# what is a good substitute for kiwifruit in recipes?



## teresa paolucci (Aug 16, 2011)

Does anybody know any good substitute for kiwifruit in recipes?

I'm allergic to it and i get so disappointed when there is a recipe I want to try out that has it as a main ingredient, but I don't want to loose the fruit characteristic.

Any ideas?


----------



## petemccracken (Sep 18, 2008)

Mmm, probably depends on the specific recipe, can you provide a hint?


----------



## teresa paolucci (Aug 16, 2011)

coconut, buttermilk and lime are the main flavours in the recipe i'm looking at


----------



## petemccracken (Sep 18, 2008)

Teresa Paolucci said:


> coconut, buttermilk and lime are the main flavours in the recipe i'm looking at


OK, but "what" are you looking at: custard, smoothie, tarte, cobbler, pie, cake,???


----------



## teresa paolucci (Aug 16, 2011)

its a muffin recipe


----------



## petemccracken (Sep 18, 2008)

Coconuts go with

Apricots
Bananas
Chocolate
Custard
Tropical fruits (lime, mango, passion fruit, pineapple, etc.)
Nuts, especially Brazil, cashew, macadamias
Lime, pretty much likewise

Kiwifruit goes with

Apples
Bananas
Cucumbers
Honey
Kirsch
Lemon
Lime
Nuts, same as above
Oranges
Passion fruit
Proscuitto
Strawberries
Tamarillos
The above from "Culinary Artistry", Andrew Dorneburg and Karen Page


----------



## chrisbelgium (Oct 2, 2010)

This might interest both of you Teresa & Pete.

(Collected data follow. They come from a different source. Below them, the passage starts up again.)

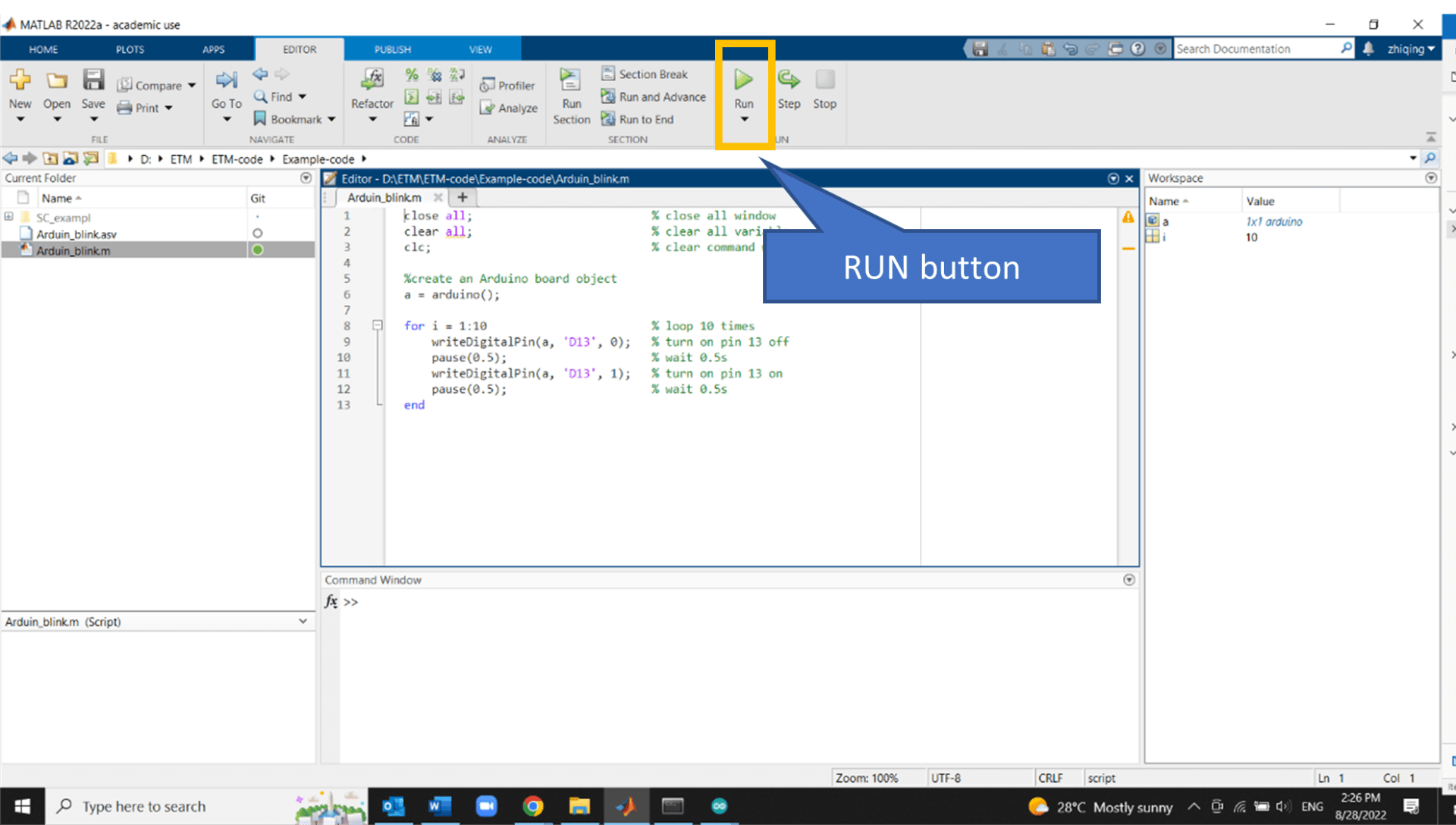Open the Refactor tool
Image resolution: width=1456 pixels, height=825 pixels.
tap(372, 80)
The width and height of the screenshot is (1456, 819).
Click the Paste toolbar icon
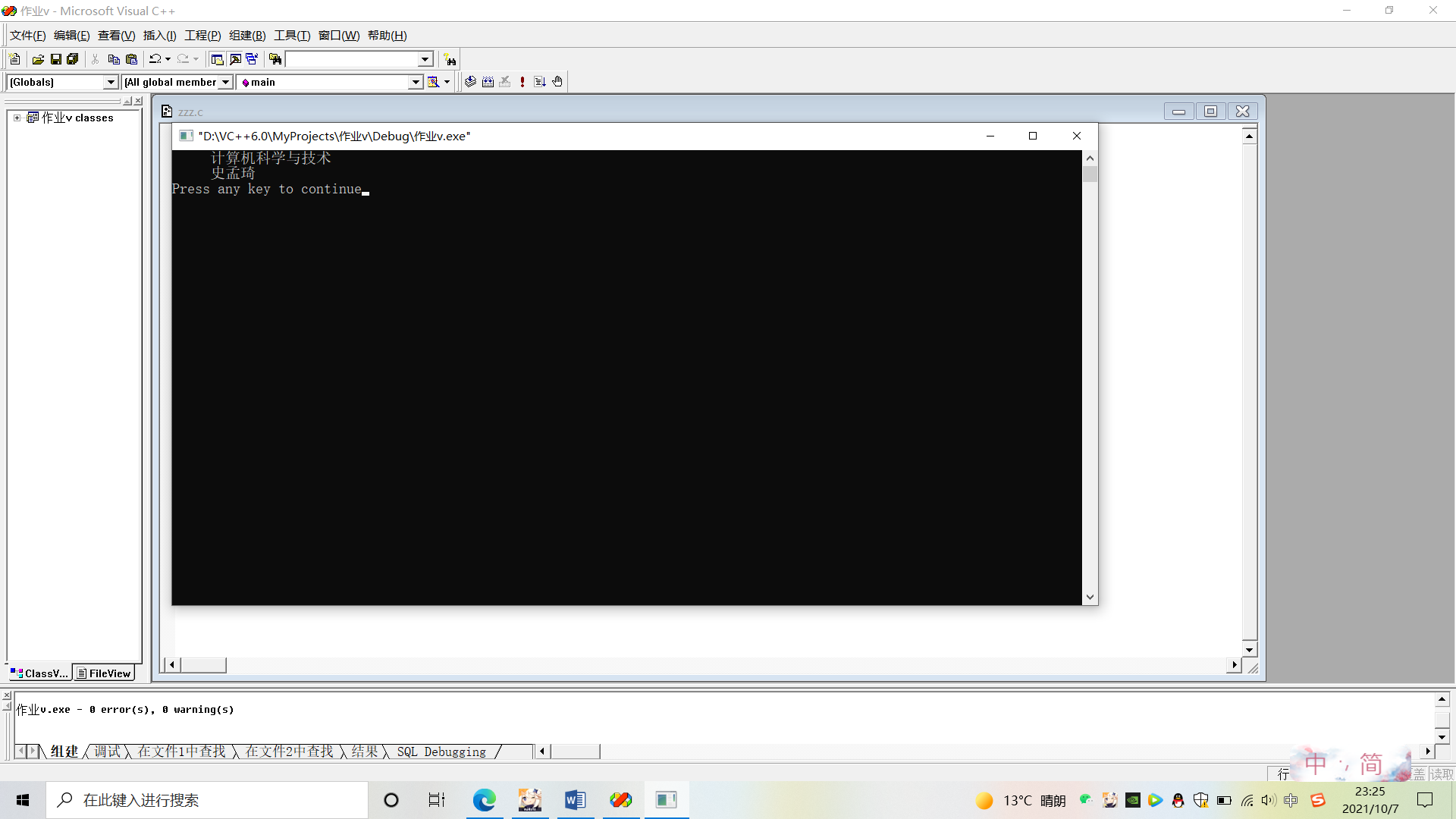(131, 59)
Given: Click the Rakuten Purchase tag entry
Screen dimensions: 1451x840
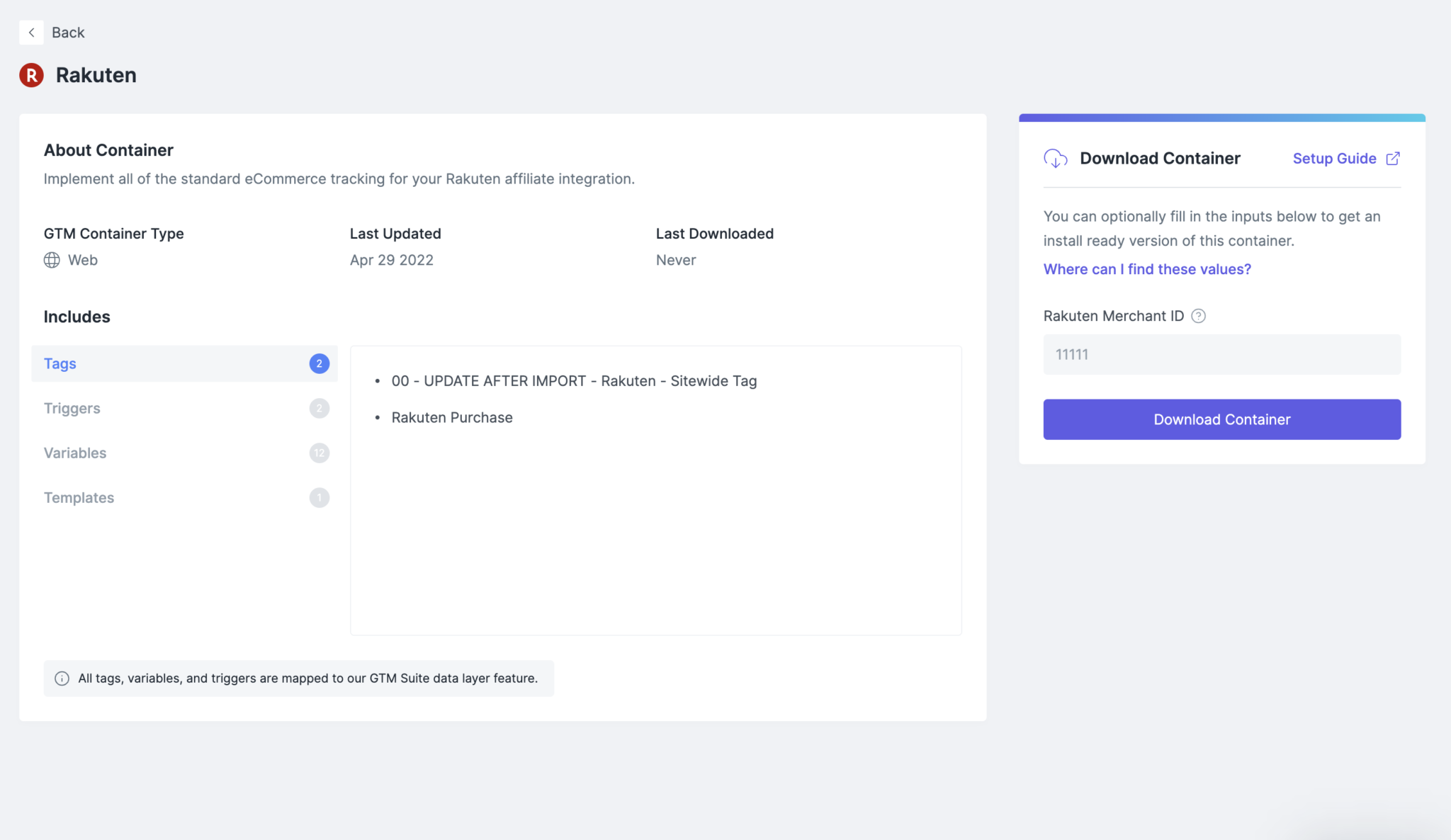Looking at the screenshot, I should [x=451, y=418].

A Belgian scientist has discovered *how* different food matches. You can read all about it on the website www.foodpairing.be but there's a fantastic search funtion included, well actually 2 functions. On one part you can search which food can replace another. And -most exciting part- what goes with a certain fooditem. You will notice the oddest combinations. I know a lot of high-end chefs check their sometimes very weird combinations on this website. A wellknown chocolatier has already made chocolates with oyster and another with .. grass!

Mind you, not all food has been researched yet, but kiwi already is; check the charts on these pages!!

*What can replace? Search on Kiwi*

http://www.foodpairing.be/FoodInterchangeable.aspx?f=Kiwi

(apple, avocado, guave, mango, oyster and 6 more)

*What fits well with? Search on Kiwi puree*

http://www.foodpairing.be/FoodPairable.aspx?f=Kiwi+puree


----------